Stored data
::::

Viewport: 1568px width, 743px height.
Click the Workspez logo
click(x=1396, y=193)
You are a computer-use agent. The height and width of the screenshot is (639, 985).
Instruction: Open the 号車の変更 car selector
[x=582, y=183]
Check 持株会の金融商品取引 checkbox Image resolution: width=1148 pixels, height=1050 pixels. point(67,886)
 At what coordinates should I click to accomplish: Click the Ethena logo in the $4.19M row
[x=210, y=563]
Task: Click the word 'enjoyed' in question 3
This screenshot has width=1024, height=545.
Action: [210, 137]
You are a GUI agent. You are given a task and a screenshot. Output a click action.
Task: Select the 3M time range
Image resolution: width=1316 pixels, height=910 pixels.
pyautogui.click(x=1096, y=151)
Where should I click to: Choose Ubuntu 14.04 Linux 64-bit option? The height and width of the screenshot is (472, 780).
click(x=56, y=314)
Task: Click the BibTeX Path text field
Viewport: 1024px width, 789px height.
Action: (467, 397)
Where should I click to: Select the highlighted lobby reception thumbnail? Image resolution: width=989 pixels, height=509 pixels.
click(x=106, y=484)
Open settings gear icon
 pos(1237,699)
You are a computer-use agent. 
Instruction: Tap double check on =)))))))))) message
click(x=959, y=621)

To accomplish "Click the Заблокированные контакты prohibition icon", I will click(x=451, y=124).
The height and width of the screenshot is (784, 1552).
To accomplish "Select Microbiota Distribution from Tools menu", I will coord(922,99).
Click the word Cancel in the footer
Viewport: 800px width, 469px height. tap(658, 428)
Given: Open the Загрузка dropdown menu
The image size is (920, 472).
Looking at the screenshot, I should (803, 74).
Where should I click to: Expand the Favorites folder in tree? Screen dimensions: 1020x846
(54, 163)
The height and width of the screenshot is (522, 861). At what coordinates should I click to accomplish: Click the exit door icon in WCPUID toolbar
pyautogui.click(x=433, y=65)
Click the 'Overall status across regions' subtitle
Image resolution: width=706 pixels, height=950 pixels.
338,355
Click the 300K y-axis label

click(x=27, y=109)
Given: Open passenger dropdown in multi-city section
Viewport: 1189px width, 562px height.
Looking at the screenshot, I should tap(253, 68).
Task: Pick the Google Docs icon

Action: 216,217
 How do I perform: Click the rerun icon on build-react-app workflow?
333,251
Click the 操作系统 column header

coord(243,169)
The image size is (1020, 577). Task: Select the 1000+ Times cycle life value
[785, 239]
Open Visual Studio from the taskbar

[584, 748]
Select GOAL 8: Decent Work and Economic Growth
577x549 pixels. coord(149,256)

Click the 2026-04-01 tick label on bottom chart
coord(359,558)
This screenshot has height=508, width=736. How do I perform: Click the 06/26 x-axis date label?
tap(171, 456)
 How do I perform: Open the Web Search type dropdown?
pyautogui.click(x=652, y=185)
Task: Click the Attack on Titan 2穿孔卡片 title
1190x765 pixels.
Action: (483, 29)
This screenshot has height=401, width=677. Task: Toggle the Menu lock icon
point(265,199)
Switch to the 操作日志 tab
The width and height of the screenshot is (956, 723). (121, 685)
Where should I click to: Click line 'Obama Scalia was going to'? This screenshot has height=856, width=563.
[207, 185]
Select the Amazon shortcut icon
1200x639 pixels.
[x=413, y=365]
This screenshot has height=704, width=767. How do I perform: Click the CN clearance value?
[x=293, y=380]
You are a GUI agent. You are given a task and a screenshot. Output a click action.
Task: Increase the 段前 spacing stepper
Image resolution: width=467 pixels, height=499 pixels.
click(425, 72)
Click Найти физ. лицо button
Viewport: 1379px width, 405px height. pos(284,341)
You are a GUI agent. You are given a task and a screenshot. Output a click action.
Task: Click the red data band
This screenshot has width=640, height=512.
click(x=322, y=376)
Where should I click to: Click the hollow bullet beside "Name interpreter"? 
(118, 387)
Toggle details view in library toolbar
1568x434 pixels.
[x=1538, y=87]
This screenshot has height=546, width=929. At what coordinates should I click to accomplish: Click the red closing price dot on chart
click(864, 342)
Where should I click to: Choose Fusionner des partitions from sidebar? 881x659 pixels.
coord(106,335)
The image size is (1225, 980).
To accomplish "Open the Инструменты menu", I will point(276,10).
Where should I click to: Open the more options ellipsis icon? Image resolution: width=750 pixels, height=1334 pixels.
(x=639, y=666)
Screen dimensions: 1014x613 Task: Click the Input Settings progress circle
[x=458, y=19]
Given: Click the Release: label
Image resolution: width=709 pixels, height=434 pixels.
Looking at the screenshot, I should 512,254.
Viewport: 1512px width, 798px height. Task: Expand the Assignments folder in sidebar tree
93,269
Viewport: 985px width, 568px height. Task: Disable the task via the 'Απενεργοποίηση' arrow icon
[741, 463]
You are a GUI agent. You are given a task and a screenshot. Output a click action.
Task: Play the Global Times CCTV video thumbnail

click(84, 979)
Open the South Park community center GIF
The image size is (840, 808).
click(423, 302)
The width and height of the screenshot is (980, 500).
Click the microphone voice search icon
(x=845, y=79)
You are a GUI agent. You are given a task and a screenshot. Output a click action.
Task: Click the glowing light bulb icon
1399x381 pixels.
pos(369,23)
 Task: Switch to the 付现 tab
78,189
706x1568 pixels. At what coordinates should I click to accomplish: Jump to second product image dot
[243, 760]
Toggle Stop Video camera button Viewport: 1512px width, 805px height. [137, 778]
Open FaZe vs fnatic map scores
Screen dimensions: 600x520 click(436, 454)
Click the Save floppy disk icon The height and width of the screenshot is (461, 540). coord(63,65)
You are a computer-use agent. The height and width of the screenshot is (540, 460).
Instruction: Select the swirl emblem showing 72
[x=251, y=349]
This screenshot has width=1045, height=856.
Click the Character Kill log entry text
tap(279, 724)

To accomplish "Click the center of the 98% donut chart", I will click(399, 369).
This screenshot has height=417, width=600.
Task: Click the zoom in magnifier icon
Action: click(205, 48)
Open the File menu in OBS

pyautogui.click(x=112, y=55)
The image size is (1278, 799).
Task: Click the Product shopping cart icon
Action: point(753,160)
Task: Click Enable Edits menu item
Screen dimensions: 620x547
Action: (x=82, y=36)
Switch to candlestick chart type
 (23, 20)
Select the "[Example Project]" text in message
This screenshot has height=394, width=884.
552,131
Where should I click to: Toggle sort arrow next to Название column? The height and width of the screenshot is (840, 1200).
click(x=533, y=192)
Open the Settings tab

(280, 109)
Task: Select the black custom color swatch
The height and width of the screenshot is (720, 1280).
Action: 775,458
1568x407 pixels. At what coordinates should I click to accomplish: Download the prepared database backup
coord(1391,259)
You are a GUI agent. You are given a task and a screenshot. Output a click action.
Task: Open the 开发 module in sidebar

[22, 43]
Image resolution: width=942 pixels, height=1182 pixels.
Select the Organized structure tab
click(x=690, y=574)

::::

**TASK DETAILS:** Repeat all the entries word for word.

**SOLUTION FOR THIS EXERCISE:**
Viewport: 1568px width, 743px height.
Click the Workspez logo
click(x=1396, y=193)
You are a computer-use agent. The height and width of the screenshot is (639, 985).
Instruction: Open the 号車の変更 car selector
[x=582, y=183]
Check 持株会の金融商品取引 checkbox Image resolution: width=1148 pixels, height=1050 pixels. point(67,886)
 At what coordinates should I click to accomplish: Click the Ethena logo in the $4.19M row
[x=210, y=563]
Task: Click the word 'enjoyed' in question 3
This screenshot has width=1024, height=545.
Action: [210, 137]
You are a GUI agent. You are given a task and a screenshot. Output a click action.
Task: Select the 3M time range
Image resolution: width=1316 pixels, height=910 pixels.
pyautogui.click(x=1096, y=151)
Where should I click to: Choose Ubuntu 14.04 Linux 64-bit option? The height and width of the screenshot is (472, 780).
click(x=56, y=314)
Task: Click the BibTeX Path text field
Viewport: 1024px width, 789px height.
Action: (467, 397)
Where should I click to: Select the highlighted lobby reception thumbnail? Image resolution: width=989 pixels, height=509 pixels.
click(x=106, y=484)
Open settings gear icon
 pos(1237,699)
You are a computer-use agent. 
Instruction: Tap double check on =)))))))))) message
click(x=959, y=621)

To accomplish "Click the Заблокированные контакты prohibition icon", I will click(x=451, y=124).
The height and width of the screenshot is (784, 1552).
To accomplish "Select Microbiota Distribution from Tools menu", I will coord(922,99).
Click the word Cancel in the footer
Viewport: 800px width, 469px height. tap(658, 428)
Given: Open the Загрузка dropdown menu
The image size is (920, 472).
Looking at the screenshot, I should (803, 74).
Where should I click to: Expand the Favorites folder in tree? Screen dimensions: 1020x846
(54, 163)
The height and width of the screenshot is (522, 861). At what coordinates should I click to accomplish: Click the exit door icon in WCPUID toolbar
pyautogui.click(x=433, y=65)
Click the 'Overall status across regions' subtitle
Image resolution: width=706 pixels, height=950 pixels.
338,355
Click the 300K y-axis label

click(x=27, y=109)
Given: Open passenger dropdown in multi-city section
Viewport: 1189px width, 562px height.
Looking at the screenshot, I should tap(253, 68).
Task: Pick the Google Docs icon

Action: 216,217
 How do I perform: Click the rerun icon on build-react-app workflow?
333,251
Click the 操作系统 column header

coord(243,169)
The image size is (1020, 577). Task: Select the 1000+ Times cycle life value
[785, 239]
Open Visual Studio from the taskbar

[584, 748]
Select GOAL 8: Decent Work and Economic Growth
577x549 pixels. coord(149,256)

Click the 2026-04-01 tick label on bottom chart
coord(359,558)
This screenshot has height=508, width=736. How do I perform: Click the 06/26 x-axis date label?
tap(171, 456)
 How do I perform: Open the Web Search type dropdown?
pyautogui.click(x=652, y=185)
Task: Click the Attack on Titan 2穿孔卡片 title
1190x765 pixels.
Action: (483, 29)
This screenshot has height=401, width=677. Task: Toggle the Menu lock icon
point(265,199)
Switch to the 操作日志 tab
The width and height of the screenshot is (956, 723). (121, 685)
Where should I click to: Click line 'Obama Scalia was going to'? This screenshot has height=856, width=563.
[207, 185]
Select the Amazon shortcut icon
1200x639 pixels.
[x=413, y=365]
This screenshot has height=704, width=767. How do I perform: Click the CN clearance value?
[x=293, y=380]
You are a GUI agent. You are given a task and a screenshot. Output a click action.
Task: Increase the 段前 spacing stepper
Image resolution: width=467 pixels, height=499 pixels.
click(425, 72)
Click Найти физ. лицо button
Viewport: 1379px width, 405px height. pos(284,341)
You are a GUI agent. You are given a task and a screenshot. Output a click action.
Task: Click the red data band
This screenshot has width=640, height=512.
click(x=322, y=376)
Where should I click to: Click the hollow bullet beside "Name interpreter"? 
(118, 387)
Toggle details view in library toolbar
1568x434 pixels.
[x=1538, y=87]
This screenshot has height=546, width=929. At what coordinates should I click to accomplish: Click the red closing price dot on chart
click(864, 342)
Where should I click to: Choose Fusionner des partitions from sidebar? 881x659 pixels.
coord(106,335)
The image size is (1225, 980).
To accomplish "Open the Инструменты menu", I will point(276,10).
Where should I click to: Open the more options ellipsis icon? Image resolution: width=750 pixels, height=1334 pixels.
(x=639, y=666)
Screen dimensions: 1014x613 Task: Click the Input Settings progress circle
[x=458, y=19]
Given: Click the Release: label
Image resolution: width=709 pixels, height=434 pixels.
Looking at the screenshot, I should 512,254.
Viewport: 1512px width, 798px height. Task: Expand the Assignments folder in sidebar tree
93,269
Viewport: 985px width, 568px height. Task: Disable the task via the 'Απενεργοποίηση' arrow icon
[741, 463]
You are a GUI agent. You are given a task and a screenshot. Output a click action.
Task: Play the Global Times CCTV video thumbnail

click(84, 979)
Open the South Park community center GIF
The image size is (840, 808).
click(423, 302)
The width and height of the screenshot is (980, 500).
Click the microphone voice search icon
(x=845, y=79)
You are a GUI agent. You are given a task and a screenshot. Output a click action.
Task: Click the glowing light bulb icon
1399x381 pixels.
pos(369,23)
 Task: Switch to the 付现 tab
78,189
706x1568 pixels. At what coordinates should I click to accomplish: Jump to second product image dot
[243, 760]
Toggle Stop Video camera button Viewport: 1512px width, 805px height. [137, 778]
Open FaZe vs fnatic map scores
Screen dimensions: 600x520 click(436, 454)
Click the Save floppy disk icon The height and width of the screenshot is (461, 540). coord(63,65)
You are a computer-use agent. The height and width of the screenshot is (540, 460).
Instruction: Select the swirl emblem showing 72
[x=251, y=349]
This screenshot has width=1045, height=856.
Click the Character Kill log entry text
tap(279, 724)

To accomplish "Click the center of the 98% donut chart", I will click(399, 369).
This screenshot has height=417, width=600.
Task: Click the zoom in magnifier icon
Action: click(205, 48)
Open the File menu in OBS

pyautogui.click(x=112, y=55)
The image size is (1278, 799).
Task: Click the Product shopping cart icon
Action: point(753,160)
Task: Click Enable Edits menu item
Screen dimensions: 620x547
Action: (x=82, y=36)
Switch to candlestick chart type
 (23, 20)
Select the "[Example Project]" text in message
This screenshot has height=394, width=884.
552,131
Where should I click to: Toggle sort arrow next to Название column? The height and width of the screenshot is (840, 1200).
click(x=533, y=192)
Open the Settings tab

(280, 109)
Task: Select the black custom color swatch
The height and width of the screenshot is (720, 1280).
Action: 775,458
1568x407 pixels. At what coordinates should I click to accomplish: Download the prepared database backup
coord(1391,259)
You are a GUI agent. You are given a task and a screenshot. Output a click action.
Task: Open the 开发 module in sidebar

[22, 43]
Image resolution: width=942 pixels, height=1182 pixels.
Select the Organized structure tab
click(x=690, y=574)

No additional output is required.